With the pictures left out, please return exactly the line holding "Screen dimensions: 731x463" and each following line until the entries end.

---------- LISTED ENTRIES ----------

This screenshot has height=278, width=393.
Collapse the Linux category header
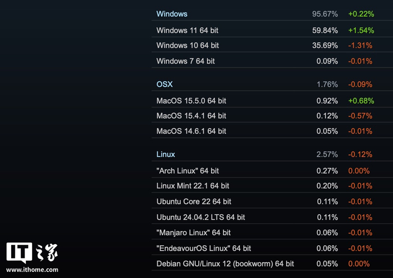[x=166, y=154]
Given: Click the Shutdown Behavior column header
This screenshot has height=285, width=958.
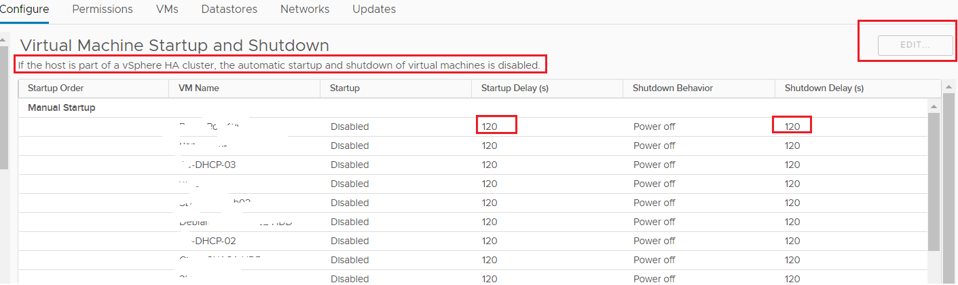Looking at the screenshot, I should (x=699, y=88).

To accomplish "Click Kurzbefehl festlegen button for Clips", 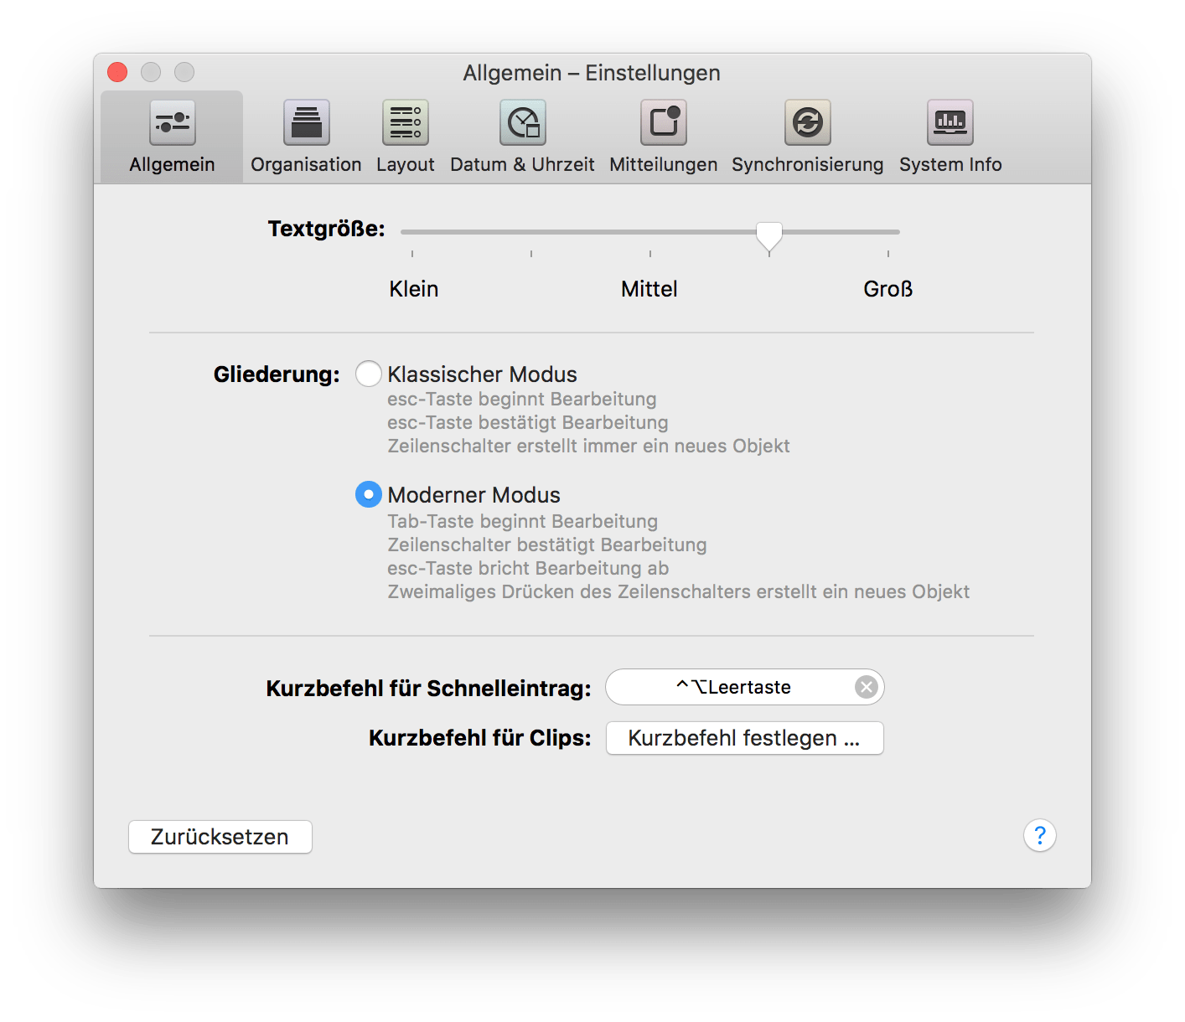I will point(744,738).
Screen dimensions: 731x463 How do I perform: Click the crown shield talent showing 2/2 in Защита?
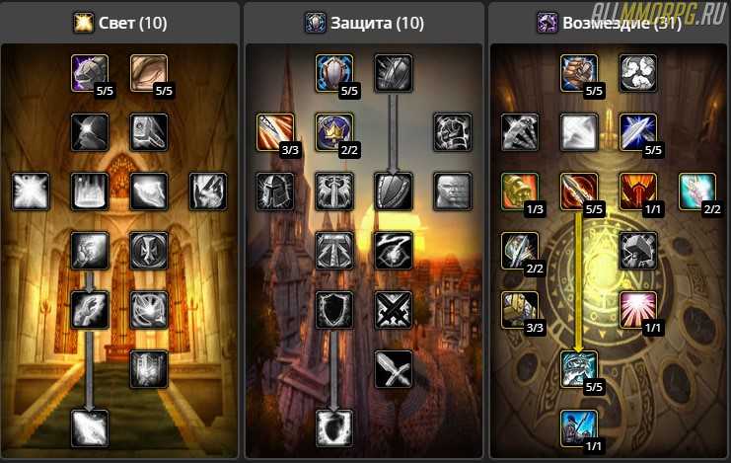(334, 132)
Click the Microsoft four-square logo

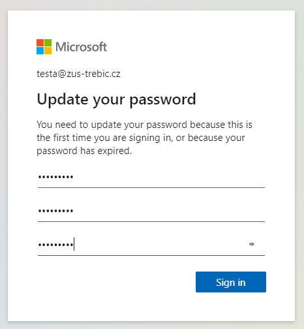[44, 46]
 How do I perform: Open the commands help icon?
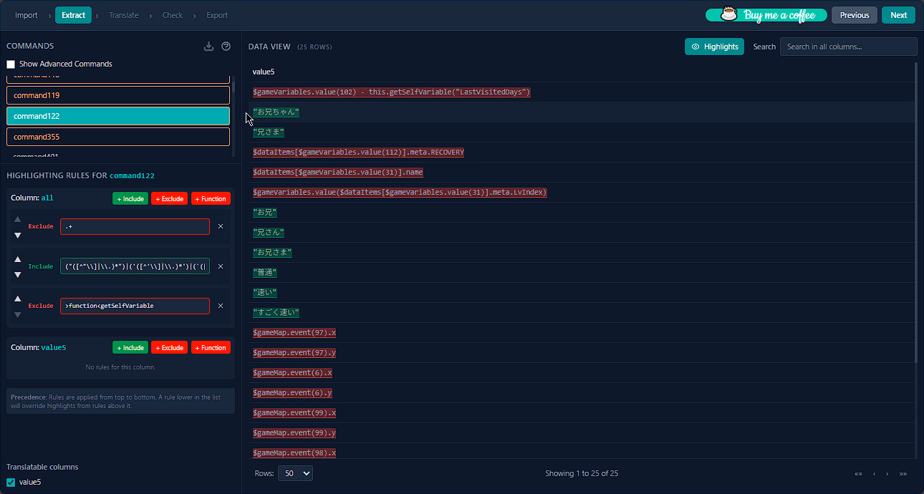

----------

RESULT FOR THIS EXERCISE →
Screen dimensions: 731x463 How do I perform: Click the crown shield talent showing 2/2 in Защита?
(334, 132)
Click the Microsoft four-square logo

[44, 46]
 How do I perform: Open the commands help icon?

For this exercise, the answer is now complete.